Alas, I cannot give to you the transcendence of celestial grace whispered on the warm sigh of the universe. I cannot make promises of eternal oneness our souls lost within the essence of same. The heavens may not be ours and the skies may never rain tears of joy for solace of our unity. I have no power to wield such fantasies, I have only the now. I cannot command the universe, I can only command my heart. I know not the frequency of existence, I know only the love I have for you. I cannot give you transcendence, for I have only the power to love. I have only love to give you. I have only love to give you. It is raw and lacks the boundaries of beauty. It is real and lacks the veil of falsities. It is love and it transcends the edge of time it wields the power of life. It is all I have. My love for you is all I have to offer.
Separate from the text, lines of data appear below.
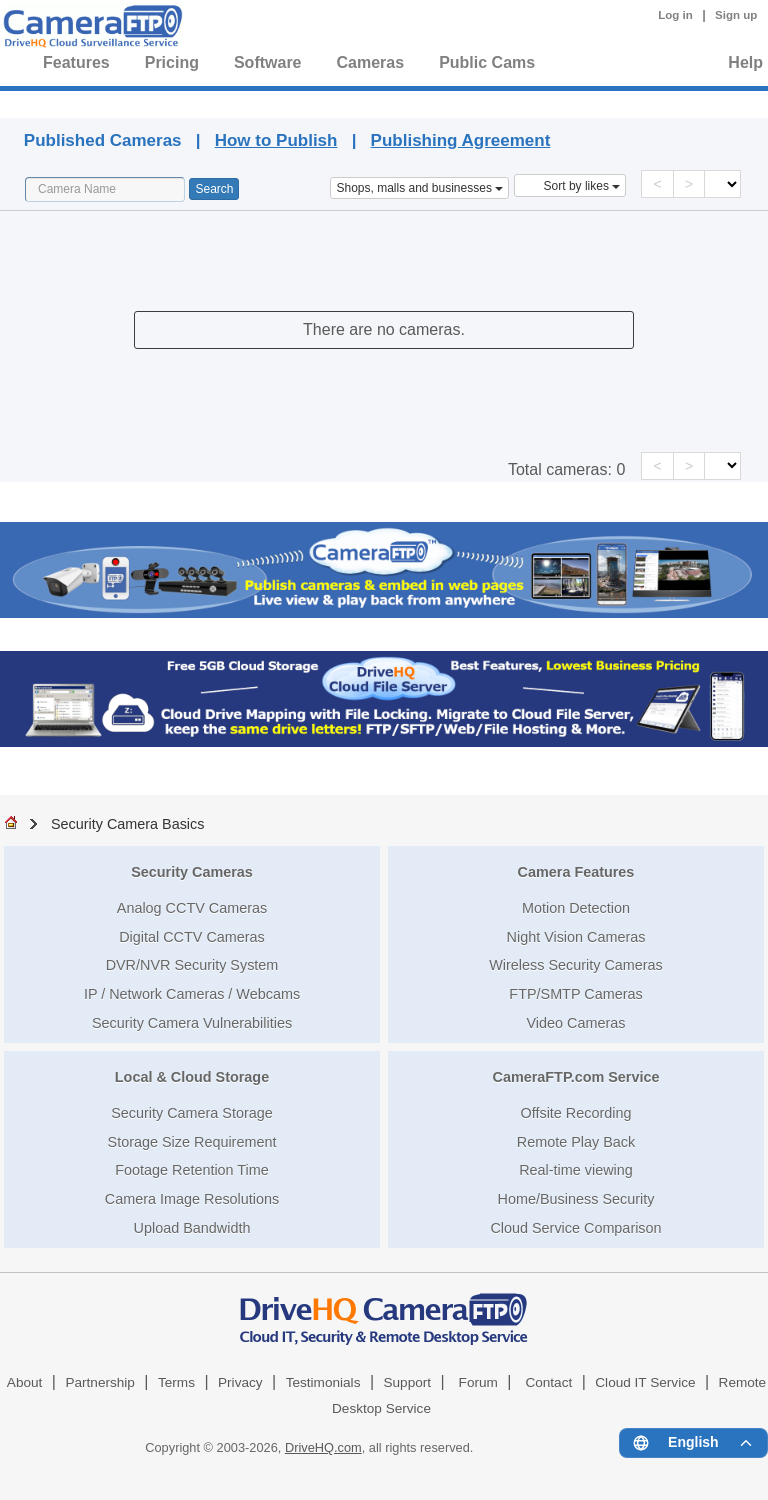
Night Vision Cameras (576, 937)
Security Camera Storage (192, 1113)
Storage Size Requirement (192, 1142)
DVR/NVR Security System (192, 965)
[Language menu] (693, 1443)
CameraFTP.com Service (576, 1077)
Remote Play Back (576, 1142)
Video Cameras (576, 1023)
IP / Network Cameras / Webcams (192, 994)
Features (76, 62)
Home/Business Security (576, 1199)
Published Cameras (414, 101)
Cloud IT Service (645, 1382)
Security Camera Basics (128, 824)
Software (268, 62)
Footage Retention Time (192, 1170)
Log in (675, 15)
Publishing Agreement (461, 140)
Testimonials (323, 1382)
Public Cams (487, 62)
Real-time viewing (576, 1170)
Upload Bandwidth (192, 1228)
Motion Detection (576, 908)
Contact (548, 1382)
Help (745, 62)
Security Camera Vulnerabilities (192, 1023)
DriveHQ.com (323, 1447)
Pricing (172, 62)
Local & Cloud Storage (192, 1077)
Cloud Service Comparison (575, 1228)
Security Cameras (192, 872)
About (25, 1382)
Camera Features (576, 872)
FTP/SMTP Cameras (575, 994)
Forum (478, 1382)
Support (407, 1382)
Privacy (240, 1382)
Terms (176, 1382)
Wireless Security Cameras (576, 965)
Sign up (736, 15)
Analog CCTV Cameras (192, 908)
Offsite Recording (576, 1113)
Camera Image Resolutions (192, 1199)
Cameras (371, 62)
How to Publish (276, 140)
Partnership (100, 1382)
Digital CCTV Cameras (192, 937)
What are these miles and seconds that divide Beneath the endless skies of velvet black On Gaia’s skin, where meadow flowers hide A constellation, fate aligned this track Tell me, oh, great spirits that he is mine And I will wander the dark realms no more Give me the soft sway of a petaled sign Or twilight sea mist of an English shore The witching hour calls and I hear his name Penetrating the shadows is his voice caressing these bleak miles and I am tamed Love as deep as the endless skies of choice Love knows no such distance, just unity An aligned path mapped out by destiny
Caught between two planes of existence, slumbers promise a far of lie, lost within the realms of my dreams all fingers, eyes, smiles and presence, held captive within your essence as spectres draw me from my sleep fingers cold dragging, pulling gasping as touch becomes real and I am awake, in the darkness of eternity, caught between the two planes of existence, again and again and again you are there, waiting for me to dream…. again and again and again they are there waiting to pull me from my love.
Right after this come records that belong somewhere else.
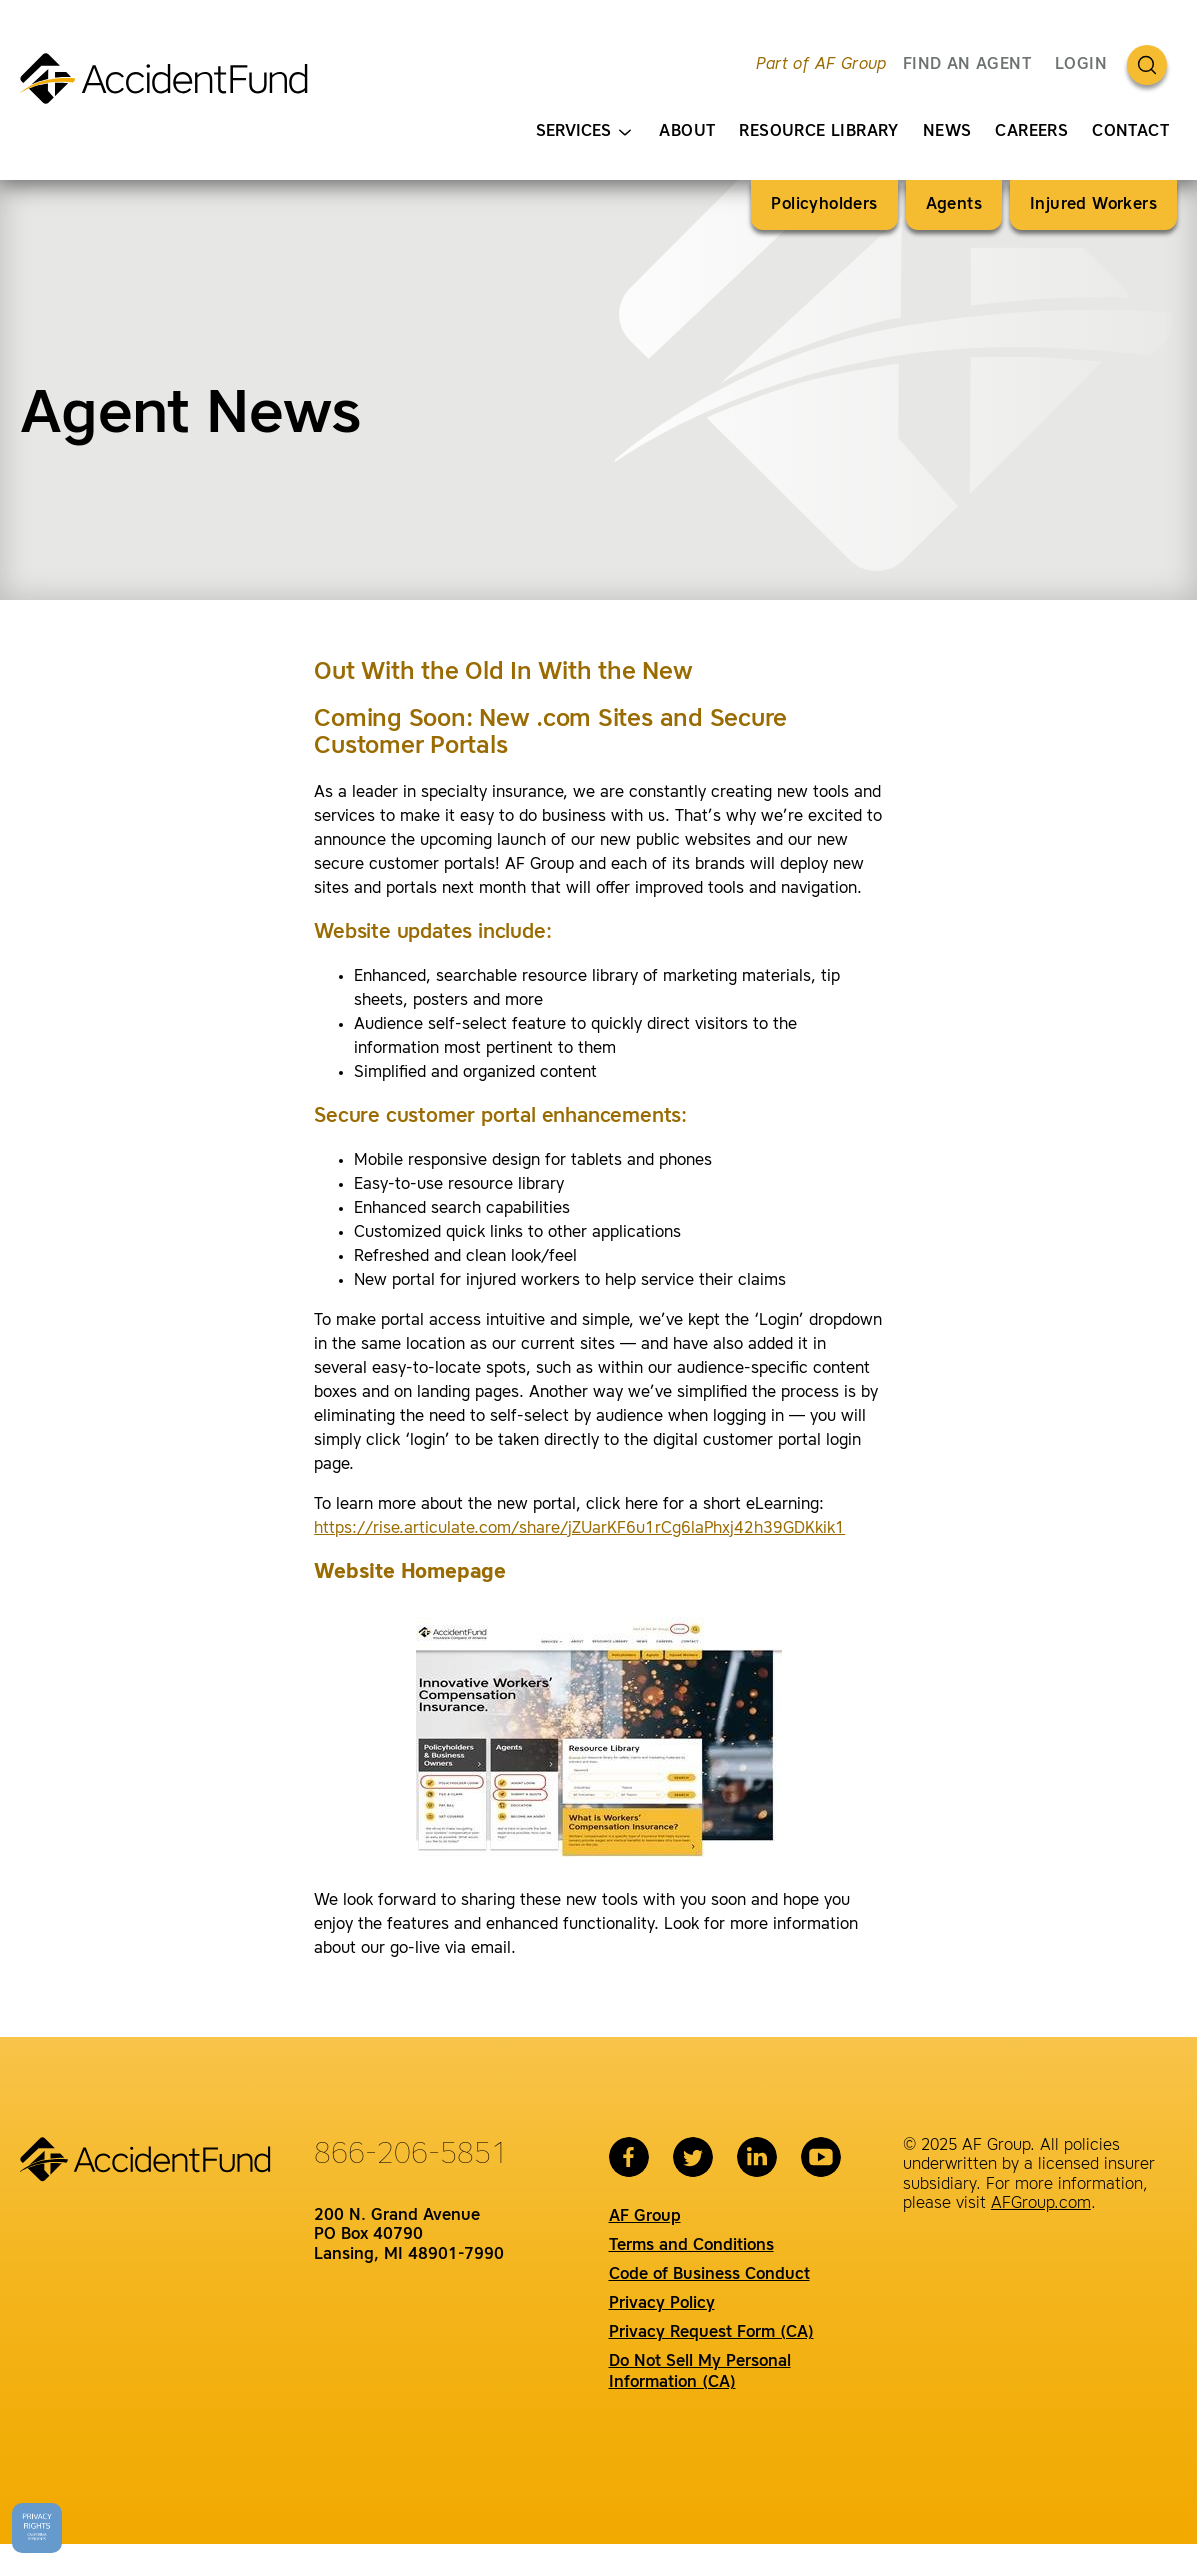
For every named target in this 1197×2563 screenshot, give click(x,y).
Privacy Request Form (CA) (711, 2333)
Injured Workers (1093, 205)
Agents (954, 205)
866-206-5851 (411, 2155)
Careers (1031, 132)
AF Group (645, 2217)
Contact (1130, 132)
They’re Catholic, does that matter? I say it like it does, like the cross in their window bears their souls, but where was God when she fell? Some people spill love from their pores in caring smiles and mindful nods. Her twinkle near most left that day, and for a moment I saw doubt in his eyes. He looks like St Nicholas, smiles like an old pirate and looks at his wife as though he has found the grail, I suspect he has. I suspect unbeknown to him, them, all of us, he has found that which is more holy, more powerful and more beautiful than any other earthly matter. Their love is different. The passion comes in his early morning jolts to the allotment, the way he stops at the corner looks back and waves like a mad man drowning at sea, anything to see that twinkle in his gals eye. She aged, over night, but her beauty never faded and her belief never drained. She smiles now with those sparkly blue eyes lined with tears as she hobbles past on his arm, the broken hip a memory of the past that remains in her gait, him in cut of shorts, a baggy office shirt buttoned up high and white spangly legs… They’re catholic, devout, they go to my church that I pretend to forget to attend and as I sit beneath the muted blues of an evening sky and watch him wander by I wonder. They’re Catholic. Does it matter?